Attribuutgroep aanmaken

  • Ga naar Beheer > Geavanceerd > Schermbeheer > Attribuutgroepen
  • Klik op Aanmaken onder Attribuutgroepen.
  • Vul de gegevens van de nieuwe attribuutgroep in:
Veld Omschrijving
Code Naam van de attribuutgroep, bijv. trajectnummer.
Beschrijving Optioneel: extra omschrijving.
Debiteuren Optioneel: debiteuren waarvoor dit attribuut geldt. Zonder selectie: voor alle debiteuren.
Gebruikers Optioneel: gebruikers die de groep mogen zien. Zonder selectie: voor alle gebruikers.
Groepen Optioneel: zichtbaarheid per gebruikersgroep.
Soort Bron waarop het attribuut wordt toegevoegd: voor trajectnummers: transportorderaction.
  • Klik op Opslaan om de attribuutgroep aan te maken.

Attribuut toevoegen

Bij deze stap voeg je het eigenlijke Trajectnummer-veld toe aan de eerder aangemaakte Attribuutgroep. Dit veld wordt gebruikt om de ritten binnen een transportorder te nummeren en automatisch te verhogen.

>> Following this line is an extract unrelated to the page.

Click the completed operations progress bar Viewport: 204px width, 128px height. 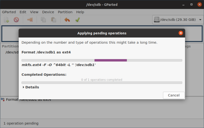pyautogui.click(x=102, y=83)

  • Klik onder Attributen op Toevoegen.
  • Vul de gegevens van het attribuut in:
Veld Omschrijving
Positie Optioneel: volgorde in de lijst.
Type Het invoertype. Voor trajectnummers: numeriek (integer).
Code Technische code, bijv. trajectnummer.
Naam Zichtbare naam, bijv. Trajectnummer.
Beschrijving Optioneel: extra omschrijving van het attribuut.
Filter mogelijkheid Maakt zoeken/filteren op dit attribuut mogelijk.
Vereist Maakt het veld verplicht.
Keuzes Optioneel: vaste keuzewaarden.
  • Klik op Opslaan om het attribuut toe te voegen.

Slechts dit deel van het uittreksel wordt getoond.